▶ Task
Within the data below, find the string "will" and return each line where it occurs.

**********

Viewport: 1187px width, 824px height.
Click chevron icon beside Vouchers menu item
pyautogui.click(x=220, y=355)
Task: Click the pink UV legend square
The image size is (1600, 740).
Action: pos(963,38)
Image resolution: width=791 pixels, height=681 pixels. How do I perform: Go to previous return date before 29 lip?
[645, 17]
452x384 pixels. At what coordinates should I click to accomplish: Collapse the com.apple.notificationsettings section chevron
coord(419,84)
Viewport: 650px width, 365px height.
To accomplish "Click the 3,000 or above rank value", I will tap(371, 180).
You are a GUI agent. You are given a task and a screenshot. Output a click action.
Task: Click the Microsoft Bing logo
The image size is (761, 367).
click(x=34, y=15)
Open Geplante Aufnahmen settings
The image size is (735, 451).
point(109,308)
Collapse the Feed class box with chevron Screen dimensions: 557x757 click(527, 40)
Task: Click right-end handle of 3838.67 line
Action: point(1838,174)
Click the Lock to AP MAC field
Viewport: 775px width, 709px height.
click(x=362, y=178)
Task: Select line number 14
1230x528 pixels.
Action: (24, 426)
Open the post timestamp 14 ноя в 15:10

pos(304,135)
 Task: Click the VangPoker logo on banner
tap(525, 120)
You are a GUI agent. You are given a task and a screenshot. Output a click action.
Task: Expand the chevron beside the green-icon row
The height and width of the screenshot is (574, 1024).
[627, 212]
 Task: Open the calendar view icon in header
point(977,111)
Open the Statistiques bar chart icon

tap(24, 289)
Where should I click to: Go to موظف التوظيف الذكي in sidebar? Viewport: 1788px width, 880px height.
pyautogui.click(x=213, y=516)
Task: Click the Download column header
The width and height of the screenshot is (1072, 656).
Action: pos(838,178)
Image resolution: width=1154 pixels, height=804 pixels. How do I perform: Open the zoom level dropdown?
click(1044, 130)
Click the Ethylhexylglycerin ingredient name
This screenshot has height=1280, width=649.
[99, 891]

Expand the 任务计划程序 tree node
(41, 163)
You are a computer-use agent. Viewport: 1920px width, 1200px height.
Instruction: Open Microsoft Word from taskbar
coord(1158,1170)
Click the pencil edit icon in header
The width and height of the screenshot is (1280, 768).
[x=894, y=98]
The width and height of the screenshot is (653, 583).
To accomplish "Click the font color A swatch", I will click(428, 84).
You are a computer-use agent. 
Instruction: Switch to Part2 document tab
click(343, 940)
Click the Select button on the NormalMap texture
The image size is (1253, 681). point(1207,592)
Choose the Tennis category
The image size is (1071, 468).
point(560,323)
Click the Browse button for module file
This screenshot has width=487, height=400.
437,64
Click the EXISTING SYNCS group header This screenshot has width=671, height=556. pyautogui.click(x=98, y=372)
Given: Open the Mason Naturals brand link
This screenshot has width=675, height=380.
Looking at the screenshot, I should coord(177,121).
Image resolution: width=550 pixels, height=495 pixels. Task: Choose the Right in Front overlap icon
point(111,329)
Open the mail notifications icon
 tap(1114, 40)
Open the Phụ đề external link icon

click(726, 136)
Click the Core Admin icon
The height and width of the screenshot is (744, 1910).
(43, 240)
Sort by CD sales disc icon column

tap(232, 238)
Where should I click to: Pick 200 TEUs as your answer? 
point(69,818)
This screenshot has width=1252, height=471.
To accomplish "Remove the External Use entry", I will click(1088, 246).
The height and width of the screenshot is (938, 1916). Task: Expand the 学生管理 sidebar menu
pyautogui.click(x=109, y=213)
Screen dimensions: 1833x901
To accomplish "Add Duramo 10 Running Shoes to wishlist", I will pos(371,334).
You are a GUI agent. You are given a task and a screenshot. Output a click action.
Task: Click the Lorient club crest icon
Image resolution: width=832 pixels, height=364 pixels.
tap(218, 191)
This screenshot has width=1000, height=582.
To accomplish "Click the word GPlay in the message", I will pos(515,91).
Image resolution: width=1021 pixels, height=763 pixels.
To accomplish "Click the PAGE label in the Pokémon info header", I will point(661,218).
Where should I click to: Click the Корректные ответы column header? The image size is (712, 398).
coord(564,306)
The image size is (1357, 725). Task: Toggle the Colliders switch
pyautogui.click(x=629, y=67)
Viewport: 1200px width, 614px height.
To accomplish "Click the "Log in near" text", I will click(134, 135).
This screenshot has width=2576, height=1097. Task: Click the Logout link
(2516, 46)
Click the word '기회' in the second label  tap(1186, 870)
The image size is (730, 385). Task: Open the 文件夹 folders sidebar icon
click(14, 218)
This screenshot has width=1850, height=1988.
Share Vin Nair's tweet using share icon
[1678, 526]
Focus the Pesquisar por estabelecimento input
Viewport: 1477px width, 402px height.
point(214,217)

**********

▶ Result of this exercise
To accomplish "Click the 3,000 or above rank value", I will tap(371, 180).
To accomplish "Click the font color A swatch", I will click(428, 84).
To accomplish "Remove the External Use entry", I will click(1088, 246).
To accomplish "Add Duramo 10 Running Shoes to wishlist", I will pos(371,334).
To accomplish "Click the word GPlay in the message", I will pos(515,91).
To accomplish "Click the PAGE label in the Pokémon info header", I will point(661,218).
To accomplish "Click the "Log in near" text", I will click(134, 135).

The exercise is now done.